En soutenant officiellement la Fondation Matrix.org, la Direction interministérielle du numérique (DINUM) fait de la messagerie Tchap et du protocole Matrix des piliers de la communication sécurisée de l’État. Ce partenariat inédit, annoncé à Strasbourg lors de la conférence Matrix, démontre une nouvelle ambition de la DINUM pour imposer sa patte sur l’autonomie numérique de la France et de l’Europe.
La Direction interministérielle du numérique (DINUM), responsable de la stratégie numérique de l’État, franchit un cap symbolique dans la consolidation de la souveraineté numérique européenne. Après avoir entériné, en juillet 2025, le déploiement de Tchap comme messagerie officielle et sécurisée des administrations, elle devient le premier État à soutenir financièrement et institutionnellement la Fondation Matrix.org, à l’origine du protocole libre sur lequel repose ce service.
Ce geste s’inscrit dans une dynamique plus large d’indépendance vis-à-vis des technologies extra-européennes alors que les tensions géopolitiques bouleversent les stratégies de bien des DSI.
Matrix, protocole ouvert et décentralisé de messagerie instantanée, est déjà utilisé dans plusieurs pays du continent, dont la Belgique, les Pays-Bas et l’Allemagne. En s’associant directement à sa gouvernance, la France entend garantir la pérennité d’un socle commun de communication sécurisé pour les services publics.
Investir dans un commun numérique stratégique
Le soutien de la DINUM ne se limite pas à un parrainage symbolique. L’administration s’engage à participer à la gouvernance du protocole, à financer le développement des briques logicielles communautaires et à favoriser l’investissement durable dans l’open source.
La démarche est louable et pleine de bon sens. Au point que l’on se demande pourquoi tous les européens n’y adhèrent pas et pourquoi la DINUM n’y a pas pensé plus tôt. « Cette démarche est un investissement de long terme dans un commun stratégique, au bénéfice de l’écosystème européen » justifie Stéphanie Schaer, directrice interministérielle du numérique. Selon elle, Matrix représente une « brique essentielle » pour construire des infrastructures de communication « souveraines et interopérables ».

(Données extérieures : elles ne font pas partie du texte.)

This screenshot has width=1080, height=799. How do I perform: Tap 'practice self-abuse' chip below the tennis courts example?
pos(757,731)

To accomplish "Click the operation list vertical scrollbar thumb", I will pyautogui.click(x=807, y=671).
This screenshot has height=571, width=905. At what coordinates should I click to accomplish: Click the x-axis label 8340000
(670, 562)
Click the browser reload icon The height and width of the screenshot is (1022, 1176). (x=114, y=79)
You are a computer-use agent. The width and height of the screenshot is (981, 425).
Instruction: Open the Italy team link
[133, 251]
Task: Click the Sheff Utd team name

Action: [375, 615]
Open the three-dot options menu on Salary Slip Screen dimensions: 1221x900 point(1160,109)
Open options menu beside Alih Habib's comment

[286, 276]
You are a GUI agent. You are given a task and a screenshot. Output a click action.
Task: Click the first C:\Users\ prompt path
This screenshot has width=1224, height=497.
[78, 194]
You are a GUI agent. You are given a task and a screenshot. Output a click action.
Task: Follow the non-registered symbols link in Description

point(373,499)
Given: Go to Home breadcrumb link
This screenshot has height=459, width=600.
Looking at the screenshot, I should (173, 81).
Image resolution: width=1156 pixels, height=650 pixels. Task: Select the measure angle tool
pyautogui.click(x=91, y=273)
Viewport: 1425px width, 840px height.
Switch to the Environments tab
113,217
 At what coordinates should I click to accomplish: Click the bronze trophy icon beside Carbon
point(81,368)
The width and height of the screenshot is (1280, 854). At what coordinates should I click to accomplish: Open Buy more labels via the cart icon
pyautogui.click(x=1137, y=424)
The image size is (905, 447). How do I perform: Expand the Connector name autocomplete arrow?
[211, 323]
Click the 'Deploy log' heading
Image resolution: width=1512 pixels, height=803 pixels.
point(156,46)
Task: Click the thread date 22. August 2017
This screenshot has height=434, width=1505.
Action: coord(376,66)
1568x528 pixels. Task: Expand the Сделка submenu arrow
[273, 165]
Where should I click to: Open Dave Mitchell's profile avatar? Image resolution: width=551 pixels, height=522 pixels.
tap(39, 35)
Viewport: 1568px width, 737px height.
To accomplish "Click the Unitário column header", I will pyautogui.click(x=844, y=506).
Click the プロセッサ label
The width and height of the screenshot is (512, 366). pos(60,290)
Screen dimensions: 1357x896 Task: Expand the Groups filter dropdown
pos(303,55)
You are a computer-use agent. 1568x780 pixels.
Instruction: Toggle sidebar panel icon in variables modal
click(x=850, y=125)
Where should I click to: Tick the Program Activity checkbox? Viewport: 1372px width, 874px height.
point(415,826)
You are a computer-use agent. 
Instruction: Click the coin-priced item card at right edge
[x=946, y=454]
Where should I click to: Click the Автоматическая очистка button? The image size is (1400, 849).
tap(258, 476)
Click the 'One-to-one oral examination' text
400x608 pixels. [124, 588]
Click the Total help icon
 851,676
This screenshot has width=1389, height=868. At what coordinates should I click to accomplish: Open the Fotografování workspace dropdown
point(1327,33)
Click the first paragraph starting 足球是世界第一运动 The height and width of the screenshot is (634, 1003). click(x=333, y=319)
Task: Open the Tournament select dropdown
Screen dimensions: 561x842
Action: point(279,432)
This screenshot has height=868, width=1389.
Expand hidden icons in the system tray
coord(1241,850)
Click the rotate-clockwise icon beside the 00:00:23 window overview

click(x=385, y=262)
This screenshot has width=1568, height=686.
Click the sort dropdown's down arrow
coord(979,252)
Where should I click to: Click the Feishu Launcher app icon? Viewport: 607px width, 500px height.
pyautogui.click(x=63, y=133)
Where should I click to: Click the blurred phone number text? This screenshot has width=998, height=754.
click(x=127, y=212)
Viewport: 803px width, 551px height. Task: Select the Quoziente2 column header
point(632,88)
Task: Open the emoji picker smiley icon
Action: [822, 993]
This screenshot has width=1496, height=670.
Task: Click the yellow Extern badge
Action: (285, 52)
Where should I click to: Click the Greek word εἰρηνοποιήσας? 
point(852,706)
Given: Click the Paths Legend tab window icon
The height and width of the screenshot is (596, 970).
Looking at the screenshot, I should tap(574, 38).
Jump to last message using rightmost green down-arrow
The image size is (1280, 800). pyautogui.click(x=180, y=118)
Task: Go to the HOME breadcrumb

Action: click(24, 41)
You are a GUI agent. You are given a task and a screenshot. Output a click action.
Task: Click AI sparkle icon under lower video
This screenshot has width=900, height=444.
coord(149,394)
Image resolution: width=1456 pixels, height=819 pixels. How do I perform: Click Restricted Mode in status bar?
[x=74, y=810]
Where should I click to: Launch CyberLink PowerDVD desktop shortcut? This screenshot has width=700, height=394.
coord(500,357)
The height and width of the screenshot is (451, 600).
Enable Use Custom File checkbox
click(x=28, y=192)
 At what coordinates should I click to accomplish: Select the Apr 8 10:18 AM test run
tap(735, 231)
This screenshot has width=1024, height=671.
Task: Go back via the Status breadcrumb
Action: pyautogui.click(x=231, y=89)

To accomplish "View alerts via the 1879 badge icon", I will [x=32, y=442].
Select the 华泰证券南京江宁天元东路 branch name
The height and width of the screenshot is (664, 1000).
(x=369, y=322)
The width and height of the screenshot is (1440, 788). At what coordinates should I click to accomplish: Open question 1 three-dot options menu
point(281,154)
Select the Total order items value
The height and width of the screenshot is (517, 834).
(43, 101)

Ce positionnement s’inscrit dans une vision plus large de l’État contributeur : plutôt que simple utilisateur de solutions libres, la DINUM agit comme acteur de leur maintenance et de leur gouvernance, un modèle encore bien trop rare à l’échelle européenne et qui pourrait pourtant aider l’Europe à imposer son autonomie numérique en s’appuyant sur l’écosystème open source.
Des contributions techniques déjà visibles
En parallèle, les équipes de la DINUM participent activement au développement du code source de Matrix. Elles ont notamment contribué à l’optimisation de l’algorithme “Sliding Sync”, améliorant la réactivité des applications clientes, et à la création d’une passerelle de sécurité (“border gateway”) facilitant les échanges entre organisations distinctes.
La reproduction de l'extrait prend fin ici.